Even in that frozen wardrobe, the only winter clothing would be the black mink coat my younger daughter bought me. The year I turned fifty-five, I didn’t want to eat or go out. I spent my days buried deep in unpleasantness, feeling like my face was being torn off. When I opened my mouth, I thought I smelled something bad. At one point, I didn’t say a word for over ten days. I tried to shoo away negative thoughts, but every day a sad thought was added to my collection.
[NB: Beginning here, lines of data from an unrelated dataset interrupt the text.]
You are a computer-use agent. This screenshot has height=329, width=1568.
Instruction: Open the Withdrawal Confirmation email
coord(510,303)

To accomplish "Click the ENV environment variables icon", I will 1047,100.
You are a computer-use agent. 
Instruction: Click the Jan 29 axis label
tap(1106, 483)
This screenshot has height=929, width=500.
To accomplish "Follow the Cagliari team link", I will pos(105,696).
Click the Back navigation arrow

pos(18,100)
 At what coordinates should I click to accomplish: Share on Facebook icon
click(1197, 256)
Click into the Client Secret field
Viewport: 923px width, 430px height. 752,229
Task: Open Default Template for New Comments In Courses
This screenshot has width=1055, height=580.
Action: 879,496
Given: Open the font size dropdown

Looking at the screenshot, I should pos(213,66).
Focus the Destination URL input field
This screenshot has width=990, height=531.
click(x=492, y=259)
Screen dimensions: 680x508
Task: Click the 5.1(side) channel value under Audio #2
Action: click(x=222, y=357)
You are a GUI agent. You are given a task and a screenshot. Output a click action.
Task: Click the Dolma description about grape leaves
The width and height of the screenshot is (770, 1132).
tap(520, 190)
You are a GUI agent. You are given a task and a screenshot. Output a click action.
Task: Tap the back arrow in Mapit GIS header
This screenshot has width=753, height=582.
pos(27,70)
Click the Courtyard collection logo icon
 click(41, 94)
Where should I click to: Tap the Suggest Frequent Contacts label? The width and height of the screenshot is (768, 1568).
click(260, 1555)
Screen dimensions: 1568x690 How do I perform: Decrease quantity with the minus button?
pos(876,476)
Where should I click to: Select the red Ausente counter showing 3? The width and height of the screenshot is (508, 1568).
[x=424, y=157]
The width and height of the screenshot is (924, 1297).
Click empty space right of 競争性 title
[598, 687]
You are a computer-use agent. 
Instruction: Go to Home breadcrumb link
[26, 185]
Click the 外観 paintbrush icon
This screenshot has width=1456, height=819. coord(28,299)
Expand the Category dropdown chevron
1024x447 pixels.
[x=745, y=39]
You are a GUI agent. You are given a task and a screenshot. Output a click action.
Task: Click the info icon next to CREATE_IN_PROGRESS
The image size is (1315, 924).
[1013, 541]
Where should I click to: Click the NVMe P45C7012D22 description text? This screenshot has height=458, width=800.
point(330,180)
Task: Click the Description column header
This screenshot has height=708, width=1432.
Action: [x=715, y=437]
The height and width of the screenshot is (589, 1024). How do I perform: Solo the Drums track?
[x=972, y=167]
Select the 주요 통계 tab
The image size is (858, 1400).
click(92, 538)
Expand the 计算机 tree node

Even though it was in the middle of winter, I kept dipping my hands in cold water and washing and washing them. And one day I went to church. I stopped in the churchyard. I bent over the feet of the Holy Mother, who was holding her dead son, to pray for her help to pull me out of this depression, which I couldn’t stand any longer, to beg her to take pity on me. But then I stopped myself, wondering what more I could ask of someone holding her dead son. During mass, I saw that the woman in front of me was wearing a black mink coat. Drawn by its softness, I quietly lowered my face to it, without even realizing I was doing it. The mink, like a spring breeze, gently embraced my old face. The tears I’d been holding back poured out. The woman moved away when I kept trying to rest my head on her mink coat. When I got home, I called my younger daughter and asked her to buy me a mink coat. It was the first time I’d opened my mouth in ten days.